Radiometric ages have been determined for volcanic rocks of the Casco Bay Group (Cushing and Spring Point Formations), the Falmouth-Brunswick sequence (Nehumkeag Pond and Mount Ararat Formations), and Megunticook sequence (Penobscot Formation). Radiometric ages of many of the plutonic rocks provide a minimum possible age of the rocks they cut. Most sequences are cut by dated Devonian plutons, and some by Silurian plutons. Numerous 40Ar/39Ar hornblende ages (West and others, 1988, 1993) date post-metamorphic cooling which does not further constrain ages of the stratified rocks themselves.
The following sections discuss correlations of units within and beyond the map sheet based on similarity of rock type and similarity of unit sequences in order to constrain regional stratigraphic and structural models. Age equivalence is not necessarily implied.
Central Maine sequence
The Hutchins Corner Formation has been traced from the type area near Palermo, Maine, to the northwest corner of the Bath map sheet through regional mapping (Hussey, unpublished reconnaissance mapping; Newberg, 1984; Pankiwskyj, 1996; Osberg, 1988). The Torrey Hill Formation is correlated with the Beaver Ridge Formation in the Brooks-Palermo area (Pankiwskyj, 1996). Pankiwskyj, however, assigns the Beaver Ridge Formation to the Falmouth-Brunswick sequence, and infers a major thrust fault (Hackmatack Pond fault) between it and the Hutchins Corner Formation of the central Maine sequence. Further comparisons of stratigraphic relations, lithology, deformation styles, and radiometric ages are necessary to resolve the question of sequence assignment.
The Richmond Corner and Torrey Hill Formations were originally designated as members of the Cushing Formation (Hussey, 1985; Newberg, 1984). They were elevated to formation rank when rocks west of the Flying Point fault were separated from the Cushing to form the Falmouth - Brunswick sequence (Hussey, 1988, 1989). Reexamination of many of the easternmost exposures of biotite granofels originally included with the Hutchins Corner Formation revealed the presence of sparing garnet and sillimanite; consequently they were reassigned to the Richmond Corner Formation. Despite these differences of mineralogy, the two formations are otherwise similar in general appearance. This, along with the fact that the rocks of the Torrey Hill, Richmond Corner, and Hutchins Corner Formations appear to be a conformable sequence, warrants reassignment of these two formations to the Central Maine sequence rather than the Falmouth-Brunswick sequence. Since the Torrey Hill Formation lies adjacent to different units of the Nehumkeag Pond and Mount Ararat Formations, the lower (eastern) contact of the Torrey Hill Formation is either a pre-metamorphic folded thrust fault or an unconformity.

TASK GOAL |
Please quote the passage on Maine rock formations word for word, starting at "Radiometric ages have" and ending at "stratified rocks themselves.".

GIVEN INFORMATION |
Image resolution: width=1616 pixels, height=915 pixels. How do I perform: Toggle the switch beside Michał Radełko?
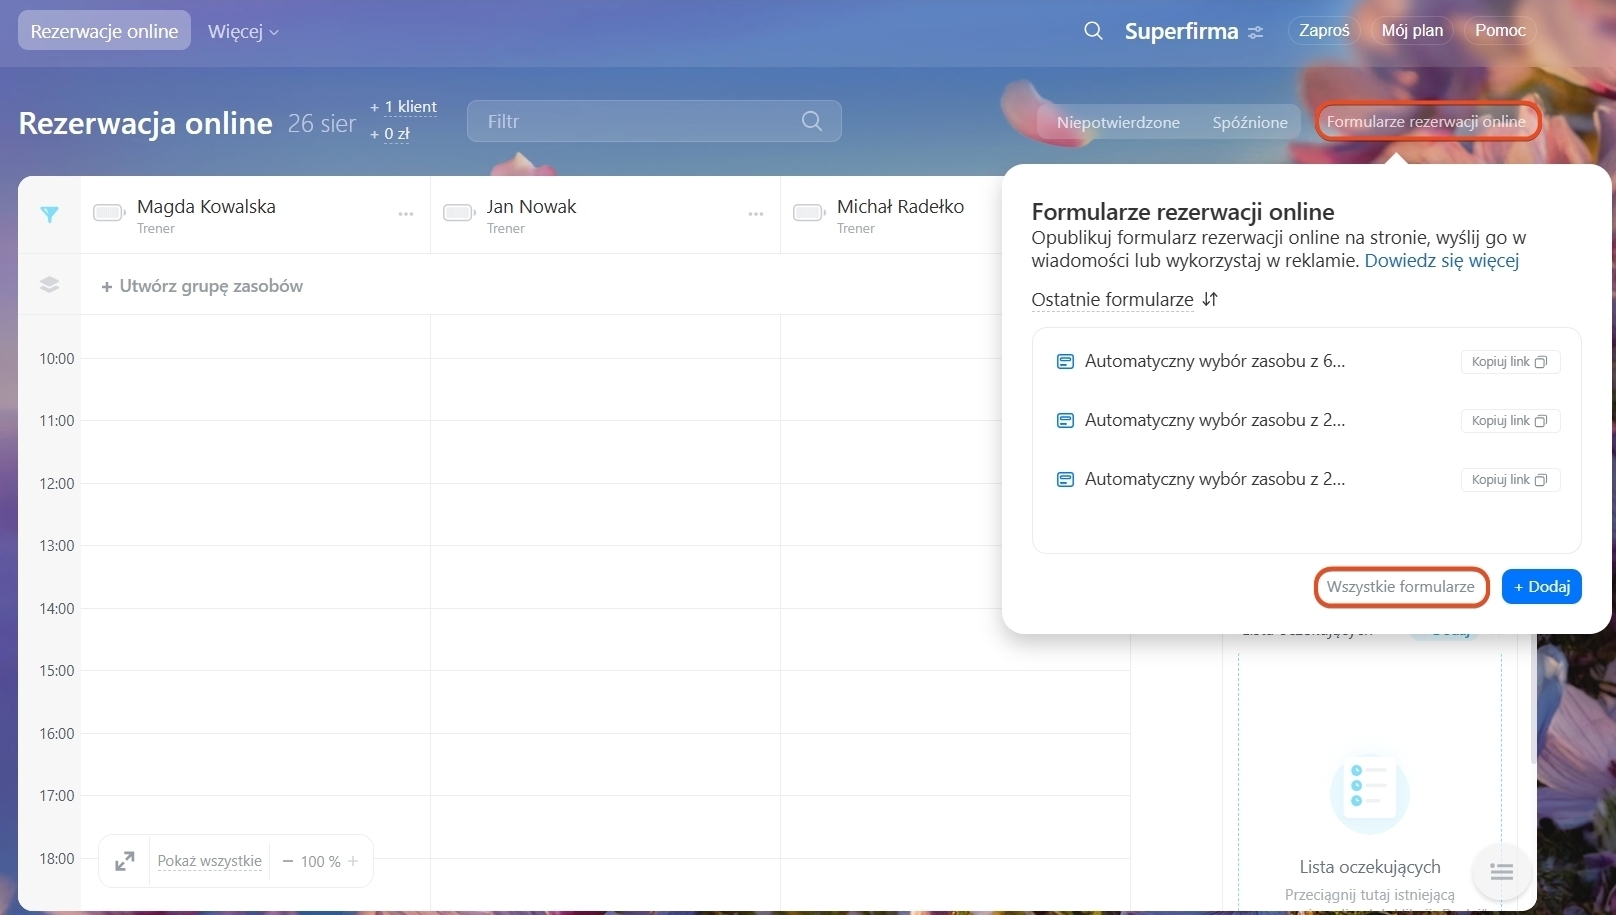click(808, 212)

REPLY TO THE EXERCISE |
Radiometric ages have been determined for volcanic rocks of the Casco Bay Group (Cushing and Spring Point Formations), the Falmouth-Brunswick sequence (Nehumkeag Pond and Mount Ararat Formations), and Megunticook sequence (Penobscot Formation). Radiometric ages of many of the plutonic rocks provide a minimum possible age of the rocks they cut. Most sequences are cut by dated Devonian plutons, and some by Silurian plutons. Numerous 40Ar/39Ar hornblende ages (West and others, 1988, 1993) date post-metamorphic cooling which does not further constrain ages of the stratified rocks themselves.